DH - dear husband...the hell?

so during this pregnancy experience, i spend time reading various pregnancy boards. well this chic...wanted to vent about her DH.

Not to long ago I made a post about my dh and how he never wants to spend any time with me. We dated for 3 years (and lived together) and recently got married a month ago after we found out we were expecting our first (unexpected) baby. (pregnant or not, im not doing a shotgun wedding.) But all he ever wants to do is sit around and play video games all day. I mean, all day. (I'm sure after living with him for 3 years, she was aware of how much he played video games.)If I so much as ask him to watch a movie, or do anything that interests me, he moans and groans till he can go play his game. He leaves for the army in 3 weeks, and says he cant wait to get away from my "b*tching". (oh really!?) I know I have been moody so far in my pregnancy, but alot of it was due to the depression over having a child during college, and loosing my family (and basically everything) after I chose to keep our baby. He calls me lazy (which, im not a couch potatoe! I only weigh 108 lbs!) (what does your weight have to do with you being lazy?) and rarely likes to spend time with me, or show me affection. The only time he ever really does is when he needs his sexual "needs" satisfied. He embaresses me infront of his family, and puts our relationship problems out there. It doesn't seem like he is going to miss me at all when he is gone, and I have talked to him about writing letters and calling but he doesnt seem to care much for that. (yea, no thanks shotgun wedding)

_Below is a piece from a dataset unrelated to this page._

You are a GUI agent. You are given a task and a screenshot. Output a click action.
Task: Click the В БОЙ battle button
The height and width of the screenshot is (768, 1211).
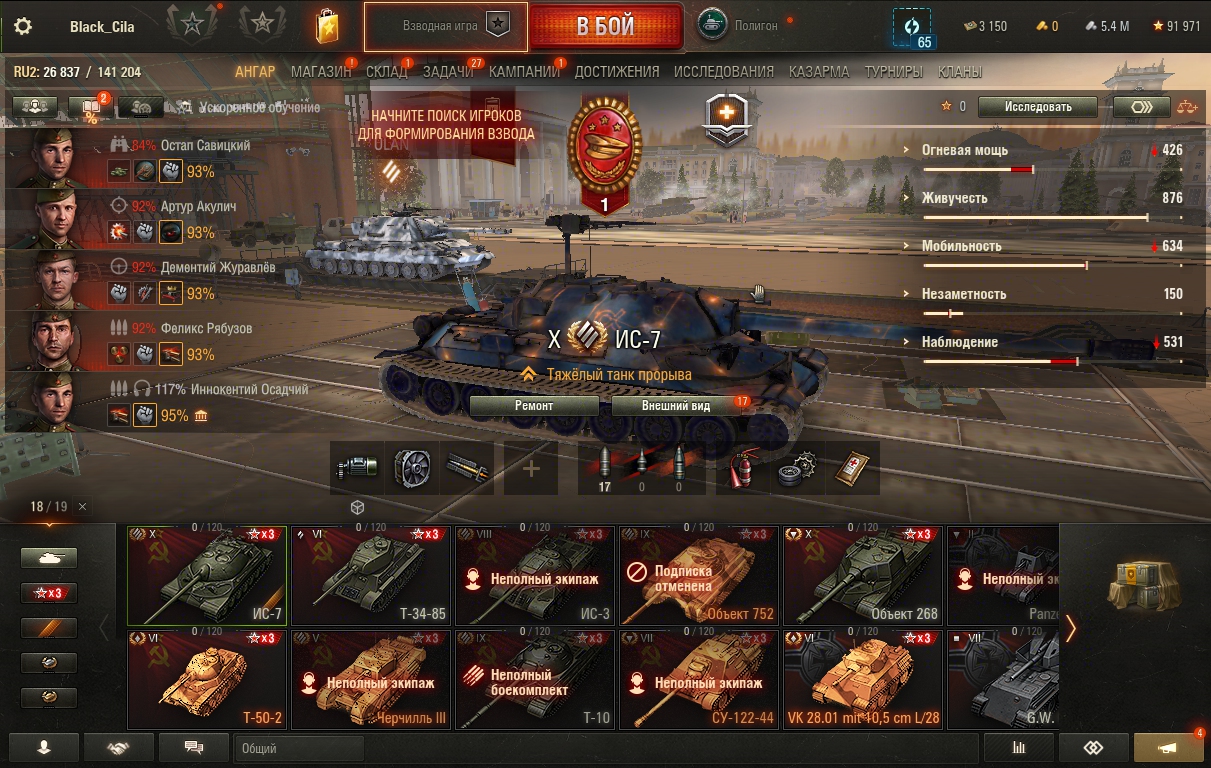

The other day we got into a fight and he even spit in my hair! (oh helllll no!)

like, i don't even know where to start. honestly, since he's in the army and by the sounds of it, she doesn't have a job..i'd let his ass go off to war, whatever..have that baby on his benefits and then divorce his ass. like CLEARLY he is disrespectful to her. MAN...these dramatic relationships..i'm too lazy for that ish...raised voices and what not. i honestly feel sorry for the poor kid..who may end up going up in this and seeing this dad spit on his mom. SPIT..like i've only seen ish like that on VH1 trash tv.

how fitting....

how fitting i start this blog today. i guess my body wanted to give me something to blog about.

i haven't had an event of vomiting since before my first OB appointment back in july. After that visit...i got that good ish ZOFRAN! its like a miracle drug the insurance companies don't want to pay for because its damn expensive. but it was the ONLY thing that helped with my nausea. of course i didn't want to take any type of meds during my pregnancy, esp the first trimester, but baby gotta work and pay the bills!

i had it bad from my 5th to 9th week. 24/7 nausea. i only vomited a couple of times, but at least you felt better after you vomit. after my 9th week...all seemed better UNTIL TODAY.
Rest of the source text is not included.